Pertemuan tertutup itu berlangsung sekitar dua jam.
Sebanyak 10 hakim perwakilan SHI datang untuk menceritakan perjuangan mereka mendapatkan kesejahteraan yang selama 12 tahun ini tidak kunjung ada kemajuan.
Jubir SHI, Isna Latifa mengatakan, Muhammadiyah merupakan salah satu lembaga sipil yang besar dan berpengaruh di Indonesia.
"Pak Busyro ini orang tua kami juga. PP Muhammadiyah juga rumah bersama kami. Kami juga sangat menghargai dan menghormati, justru kedatangan kami untuk meminta PP Muhammadiyah juga membersamai gerakan ini. Itu tujuan besarnya," kata Isna kepada wartawan usai pertemuan.
Baca juga: Daftar Lengkap 7 Tersangka Kasus OTT Kalsel, Termasuk Gubernur Paman Birin
Dalam kunjungan itu, Isna berharap para hakim ini bisa terus dijaga independensinya dalam mengawal perkara peradilan.
"Sehingga ke depannya juga kami ingin selalu diperhatikan, diawasi, kiranya memang hakim-hakim ini keluar jalur. Kami ingin juga di nasihati dengan baik, diingatkan dengan baik supaya peradilan yang kita cita-citakan itu betul-betul terwujud independensi dan masyarakat memang betul-betul bisa merasakan keadilan itu dari kami," kata dia.
Sementara itu, Busyro mengatakan keluhan kesejahteraan hakim harus dipertimbangkan.
"Bagaimanapun kesejahteraan hakim itu penting sekali. Ya, mobilitas itu tidak bisa dipisahkan dengan kesejahteraan, bahkan kesehatan," kata dia.

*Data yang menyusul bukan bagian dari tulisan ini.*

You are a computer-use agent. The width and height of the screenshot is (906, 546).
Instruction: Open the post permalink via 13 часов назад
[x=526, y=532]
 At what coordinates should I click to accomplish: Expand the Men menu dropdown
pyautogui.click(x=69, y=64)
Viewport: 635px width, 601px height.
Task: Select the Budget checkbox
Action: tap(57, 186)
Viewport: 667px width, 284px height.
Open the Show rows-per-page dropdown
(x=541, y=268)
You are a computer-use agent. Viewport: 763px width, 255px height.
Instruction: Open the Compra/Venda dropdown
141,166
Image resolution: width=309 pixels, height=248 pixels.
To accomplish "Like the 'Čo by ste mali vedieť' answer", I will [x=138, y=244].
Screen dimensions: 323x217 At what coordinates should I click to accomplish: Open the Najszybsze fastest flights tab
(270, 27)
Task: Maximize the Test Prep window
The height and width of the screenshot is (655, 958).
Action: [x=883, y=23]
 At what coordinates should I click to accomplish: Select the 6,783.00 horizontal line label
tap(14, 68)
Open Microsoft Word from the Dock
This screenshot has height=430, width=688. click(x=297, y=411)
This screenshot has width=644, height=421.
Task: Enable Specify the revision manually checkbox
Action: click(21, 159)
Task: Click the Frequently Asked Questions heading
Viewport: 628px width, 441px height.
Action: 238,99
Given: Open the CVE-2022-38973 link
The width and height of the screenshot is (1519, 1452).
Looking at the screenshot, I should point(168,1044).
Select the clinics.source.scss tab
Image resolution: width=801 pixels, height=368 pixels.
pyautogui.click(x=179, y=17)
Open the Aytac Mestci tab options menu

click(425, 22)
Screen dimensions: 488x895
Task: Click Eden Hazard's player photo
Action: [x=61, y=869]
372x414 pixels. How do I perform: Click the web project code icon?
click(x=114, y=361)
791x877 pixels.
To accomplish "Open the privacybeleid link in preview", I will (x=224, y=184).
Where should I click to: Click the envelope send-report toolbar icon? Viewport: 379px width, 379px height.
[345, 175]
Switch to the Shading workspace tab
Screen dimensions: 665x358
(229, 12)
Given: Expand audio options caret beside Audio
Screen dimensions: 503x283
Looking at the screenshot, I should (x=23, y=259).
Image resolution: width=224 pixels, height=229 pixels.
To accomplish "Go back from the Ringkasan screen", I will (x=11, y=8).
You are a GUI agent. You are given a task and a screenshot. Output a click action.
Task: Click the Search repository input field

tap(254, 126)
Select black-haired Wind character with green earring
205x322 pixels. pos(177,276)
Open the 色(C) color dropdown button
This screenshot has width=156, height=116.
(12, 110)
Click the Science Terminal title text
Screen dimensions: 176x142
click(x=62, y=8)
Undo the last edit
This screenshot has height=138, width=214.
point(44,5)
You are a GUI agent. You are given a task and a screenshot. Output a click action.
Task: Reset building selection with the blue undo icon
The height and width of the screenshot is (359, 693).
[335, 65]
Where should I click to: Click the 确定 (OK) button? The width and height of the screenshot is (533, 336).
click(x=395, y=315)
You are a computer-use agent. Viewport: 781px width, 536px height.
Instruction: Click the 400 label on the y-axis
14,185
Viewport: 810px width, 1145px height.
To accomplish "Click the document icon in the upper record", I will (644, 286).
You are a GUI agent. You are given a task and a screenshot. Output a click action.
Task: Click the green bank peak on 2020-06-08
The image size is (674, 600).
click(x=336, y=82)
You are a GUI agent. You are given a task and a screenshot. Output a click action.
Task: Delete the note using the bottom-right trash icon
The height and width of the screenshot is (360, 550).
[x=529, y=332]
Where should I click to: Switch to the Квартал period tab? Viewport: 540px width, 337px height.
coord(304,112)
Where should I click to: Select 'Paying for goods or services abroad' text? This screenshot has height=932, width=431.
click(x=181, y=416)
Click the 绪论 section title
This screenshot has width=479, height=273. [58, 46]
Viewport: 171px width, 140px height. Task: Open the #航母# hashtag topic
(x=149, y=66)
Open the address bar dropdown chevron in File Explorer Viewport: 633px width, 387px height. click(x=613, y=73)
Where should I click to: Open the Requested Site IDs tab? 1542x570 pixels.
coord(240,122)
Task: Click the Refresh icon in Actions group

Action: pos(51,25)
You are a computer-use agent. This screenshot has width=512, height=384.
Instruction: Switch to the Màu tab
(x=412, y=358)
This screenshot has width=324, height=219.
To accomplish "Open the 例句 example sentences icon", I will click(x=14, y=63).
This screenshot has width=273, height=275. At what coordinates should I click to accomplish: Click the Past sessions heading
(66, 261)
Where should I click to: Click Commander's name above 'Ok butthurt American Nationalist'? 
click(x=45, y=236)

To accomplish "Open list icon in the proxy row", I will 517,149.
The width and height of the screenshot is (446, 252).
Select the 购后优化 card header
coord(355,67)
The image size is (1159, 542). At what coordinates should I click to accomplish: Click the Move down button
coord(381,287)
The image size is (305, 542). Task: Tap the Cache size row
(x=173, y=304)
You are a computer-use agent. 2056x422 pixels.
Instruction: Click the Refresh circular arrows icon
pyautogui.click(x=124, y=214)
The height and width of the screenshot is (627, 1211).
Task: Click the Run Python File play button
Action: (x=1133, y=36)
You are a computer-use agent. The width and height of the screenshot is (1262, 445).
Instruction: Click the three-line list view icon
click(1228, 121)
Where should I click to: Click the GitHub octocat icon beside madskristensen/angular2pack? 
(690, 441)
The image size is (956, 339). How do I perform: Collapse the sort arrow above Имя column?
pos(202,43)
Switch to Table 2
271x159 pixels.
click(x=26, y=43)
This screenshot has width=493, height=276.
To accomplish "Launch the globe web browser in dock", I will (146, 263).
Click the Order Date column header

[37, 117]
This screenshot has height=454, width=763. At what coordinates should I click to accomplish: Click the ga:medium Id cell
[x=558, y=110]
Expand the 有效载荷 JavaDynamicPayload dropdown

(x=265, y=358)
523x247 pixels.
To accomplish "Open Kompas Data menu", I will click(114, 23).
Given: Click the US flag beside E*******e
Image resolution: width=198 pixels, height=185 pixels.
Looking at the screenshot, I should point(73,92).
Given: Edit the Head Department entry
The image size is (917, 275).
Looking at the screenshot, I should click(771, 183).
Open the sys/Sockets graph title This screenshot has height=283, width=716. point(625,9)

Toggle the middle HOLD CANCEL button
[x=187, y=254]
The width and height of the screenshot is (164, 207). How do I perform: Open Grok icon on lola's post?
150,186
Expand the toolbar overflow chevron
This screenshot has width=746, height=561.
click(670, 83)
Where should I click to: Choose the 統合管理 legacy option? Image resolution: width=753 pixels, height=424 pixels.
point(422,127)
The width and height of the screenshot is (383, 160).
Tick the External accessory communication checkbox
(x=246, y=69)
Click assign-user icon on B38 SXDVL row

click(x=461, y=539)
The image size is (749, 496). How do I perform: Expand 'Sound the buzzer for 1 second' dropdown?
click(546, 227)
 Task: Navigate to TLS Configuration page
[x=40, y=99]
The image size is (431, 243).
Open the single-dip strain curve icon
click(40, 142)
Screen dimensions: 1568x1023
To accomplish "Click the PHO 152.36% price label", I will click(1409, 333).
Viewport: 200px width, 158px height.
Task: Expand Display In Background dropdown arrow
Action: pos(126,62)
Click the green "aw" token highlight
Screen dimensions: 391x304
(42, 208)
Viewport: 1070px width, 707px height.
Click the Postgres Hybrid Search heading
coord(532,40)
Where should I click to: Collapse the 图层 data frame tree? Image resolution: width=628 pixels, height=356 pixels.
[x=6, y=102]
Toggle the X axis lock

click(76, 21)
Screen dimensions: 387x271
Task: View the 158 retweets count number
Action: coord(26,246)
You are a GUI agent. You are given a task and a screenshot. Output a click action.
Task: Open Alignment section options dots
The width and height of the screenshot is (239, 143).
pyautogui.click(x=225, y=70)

Baca juga: Pernyataan Lengkap Prabowo yang Buat Hakim Menangis hingga Berpelukan di DPR, Janjikan Kesejahteraan
Eks Ketua Komisi Pemberantasan Korupsi (KPK) itu memahami bagaimana kerja hakim profesional kerap dihadapi dengan jam kerja yang berlebih.
Karena itulah, dia menjlai negara harus hadir agar profesionalitas para hakim dibarengi dengan pemenuhan kesejahteraan.
"Kalau hakim yang profesional itu, mesti kadang-kadang apa namanya, lembur ya, cuma, baca laptop, itu sama sekali kalau enggak ada jaminan kesehatan, kesehatan yang memadai, itu istilah gampangnya menzolimi para hakim. Jangan sampai terjadi," tandasnya.